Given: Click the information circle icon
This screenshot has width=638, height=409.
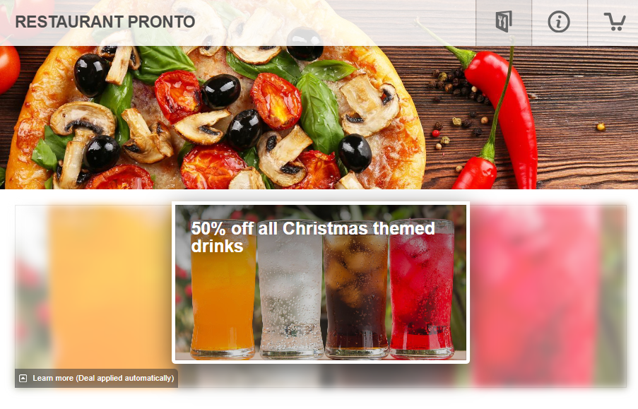Looking at the screenshot, I should coord(559,22).
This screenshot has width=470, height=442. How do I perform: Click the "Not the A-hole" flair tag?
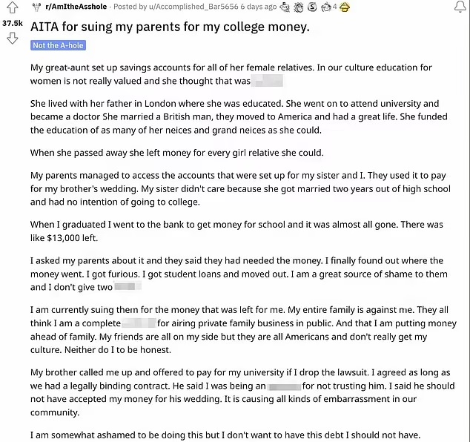pos(58,45)
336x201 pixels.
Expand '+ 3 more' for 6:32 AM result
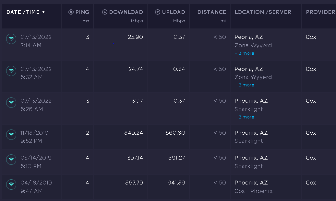click(x=244, y=85)
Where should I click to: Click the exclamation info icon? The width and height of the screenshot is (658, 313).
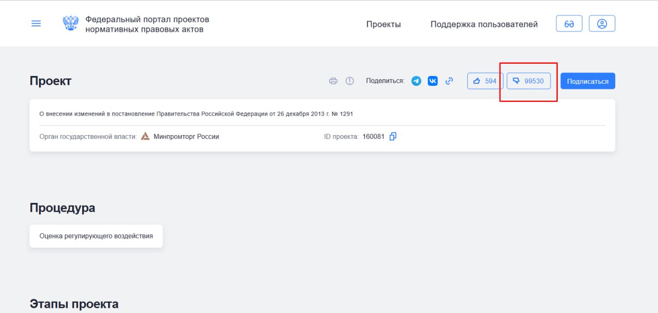[x=350, y=81]
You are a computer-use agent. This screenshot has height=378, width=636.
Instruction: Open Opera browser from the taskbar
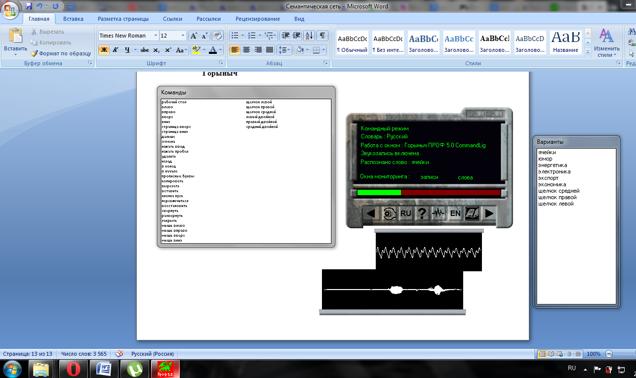pyautogui.click(x=74, y=369)
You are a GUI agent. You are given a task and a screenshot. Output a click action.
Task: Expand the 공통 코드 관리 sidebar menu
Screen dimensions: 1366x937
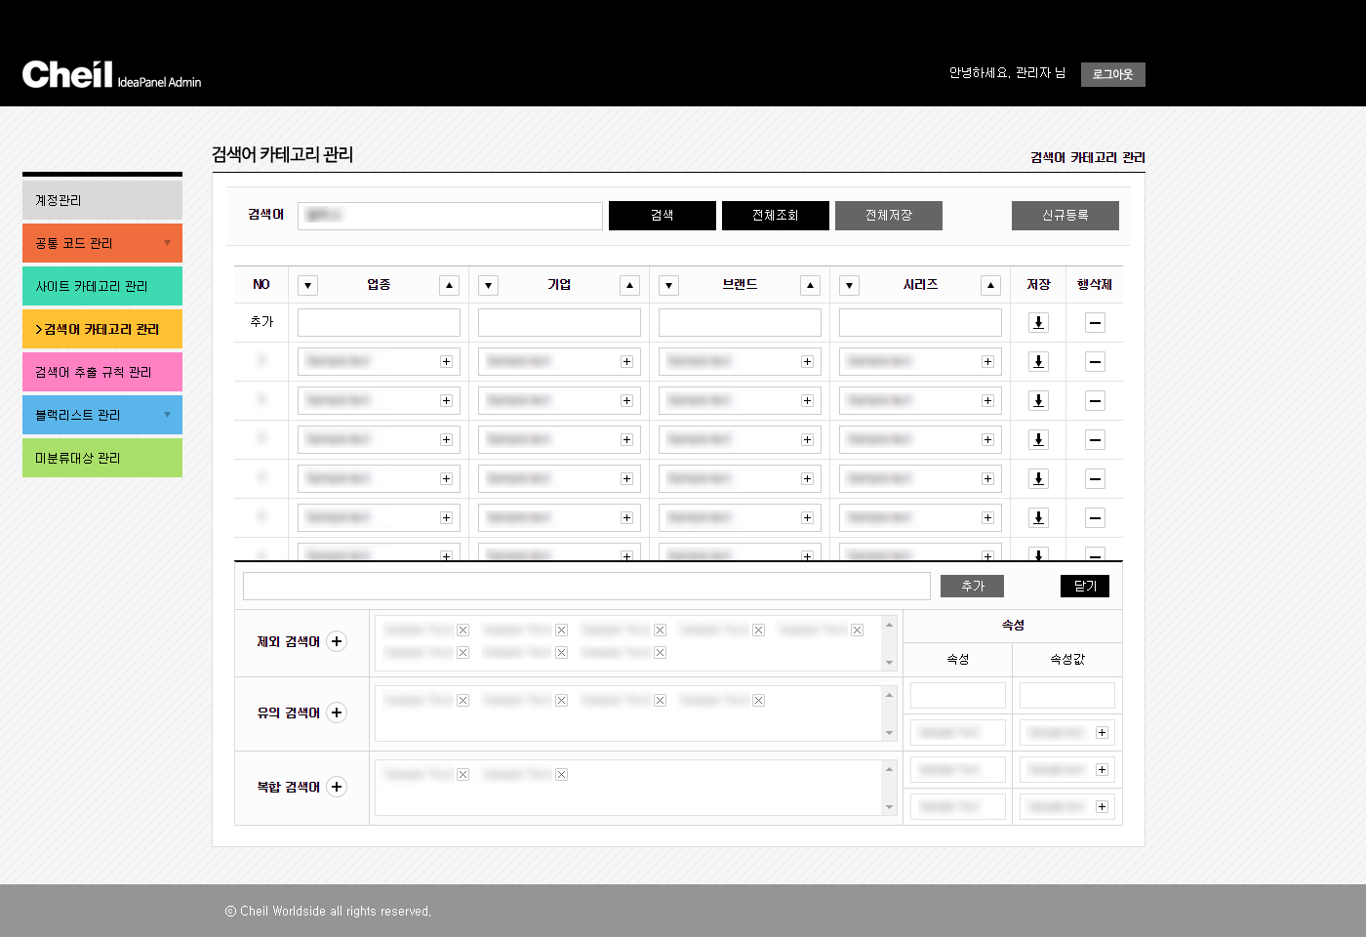167,243
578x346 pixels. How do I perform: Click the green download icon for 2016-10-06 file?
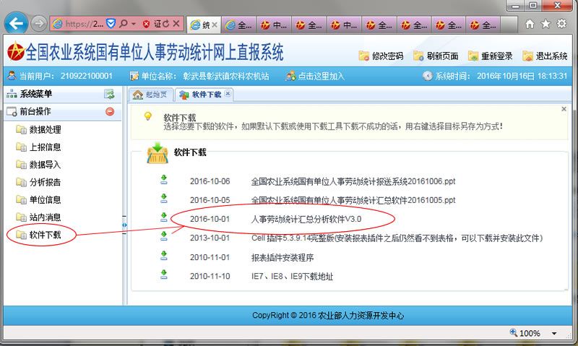click(164, 180)
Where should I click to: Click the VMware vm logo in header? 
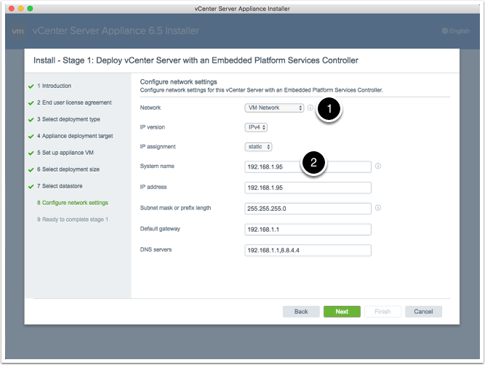coord(19,31)
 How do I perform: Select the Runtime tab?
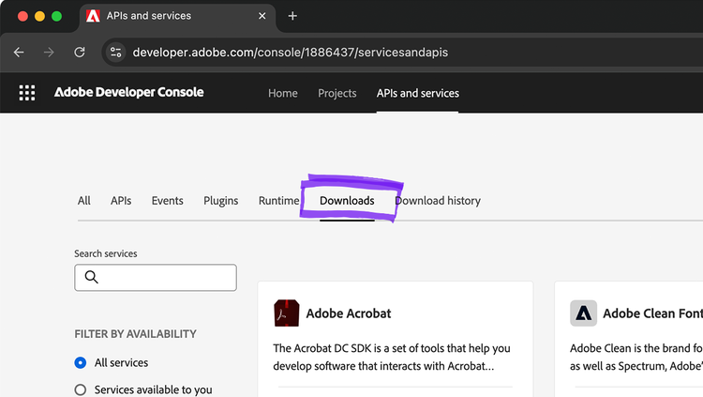(278, 201)
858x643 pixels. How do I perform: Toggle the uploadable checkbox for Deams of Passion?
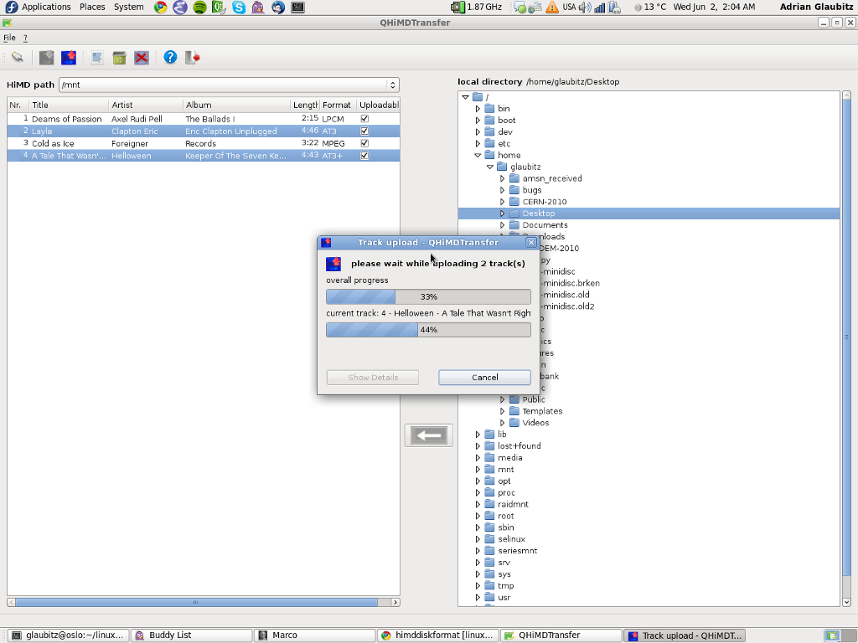tap(364, 119)
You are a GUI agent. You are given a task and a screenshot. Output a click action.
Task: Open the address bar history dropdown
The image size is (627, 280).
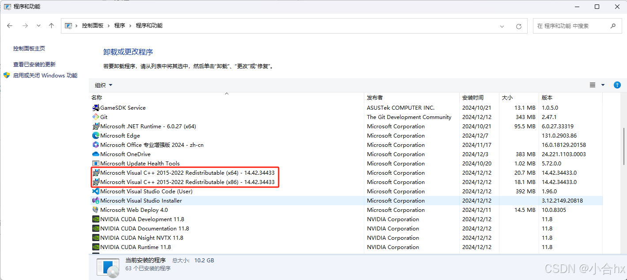coord(502,26)
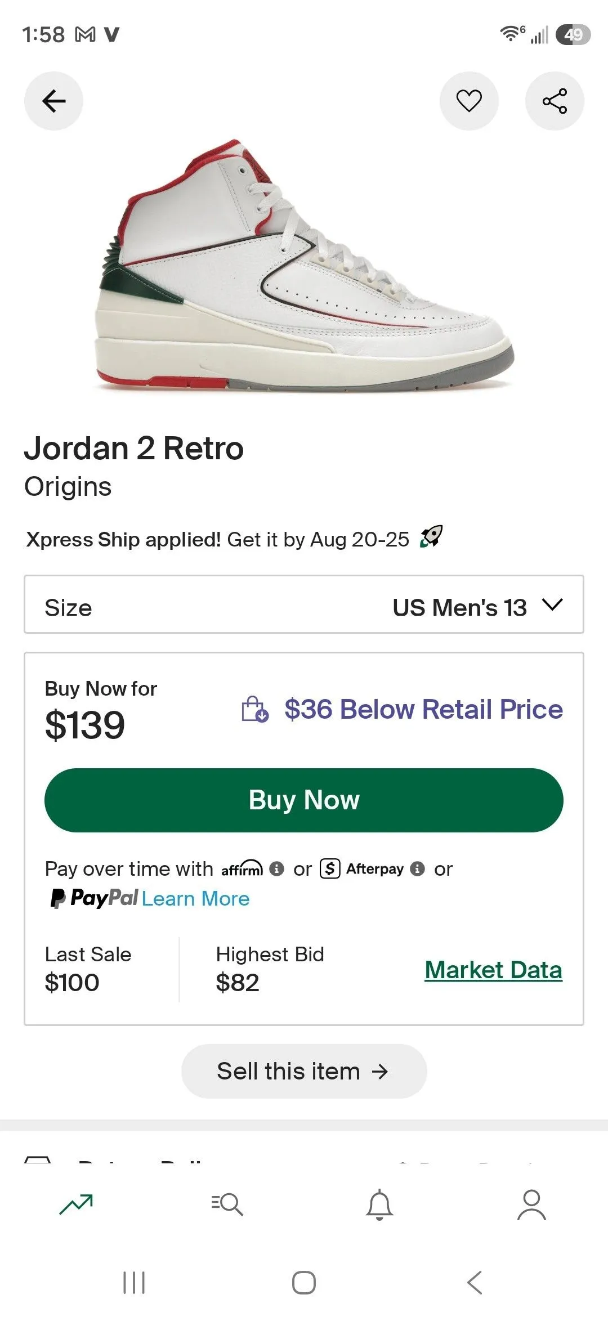Image resolution: width=608 pixels, height=1317 pixels.
Task: Tap the back arrow button
Action: (x=53, y=101)
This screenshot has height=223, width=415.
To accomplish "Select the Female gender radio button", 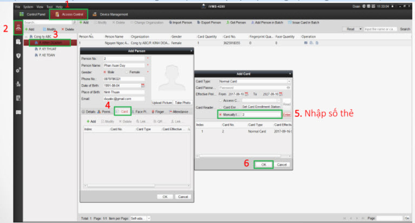I will click(127, 71).
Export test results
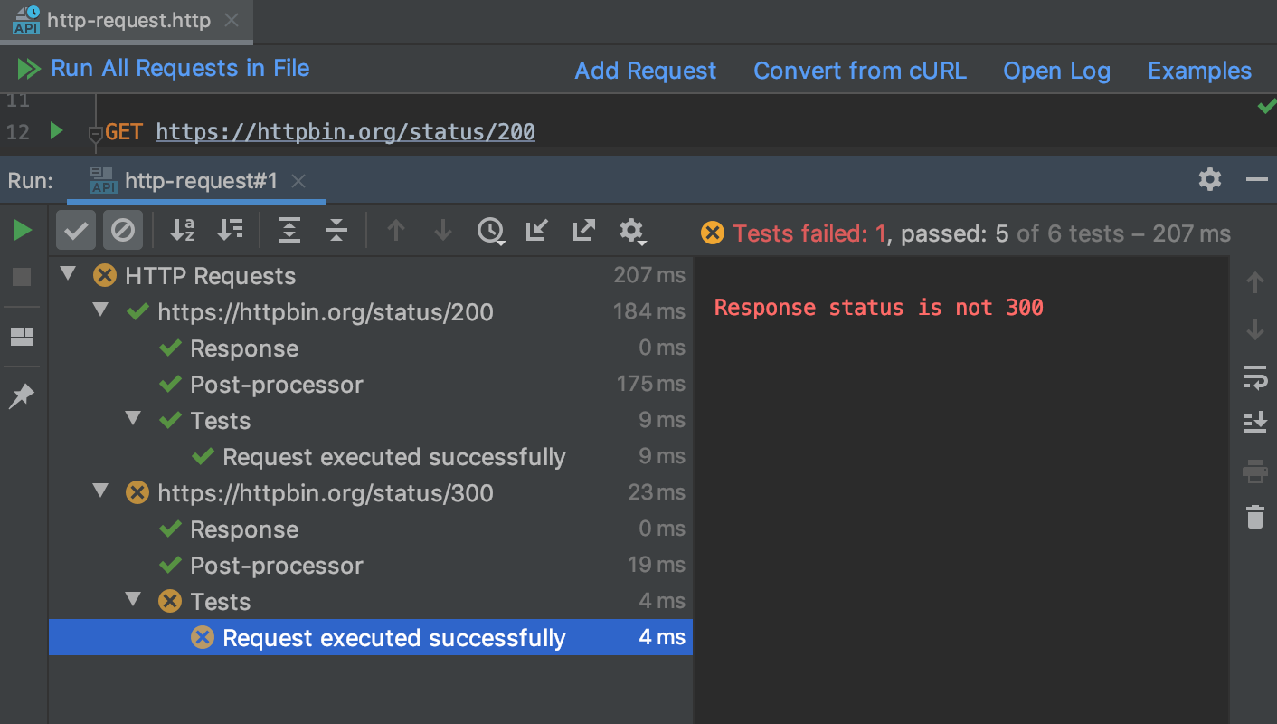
______________________________
● What to do: Could you please write out exactly the lines from the start of the entries above through the line that holds "You are a computer-use", both included, with no pictures?

● Solution to the exercise:
Given: Click the information circle icon
This screenshot has width=638, height=409.
Looking at the screenshot, I should coord(559,22).
This screenshot has width=470, height=442. How do I perform: Click the "Not the A-hole" flair tag?
pos(58,45)
336x201 pixels.
Expand '+ 3 more' for 6:32 AM result
click(x=244, y=85)
Where should I click to: Click the exclamation info icon? The width and height of the screenshot is (658, 313).
[x=350, y=81]
You are a computer-use agent. This screenshot has height=378, width=636.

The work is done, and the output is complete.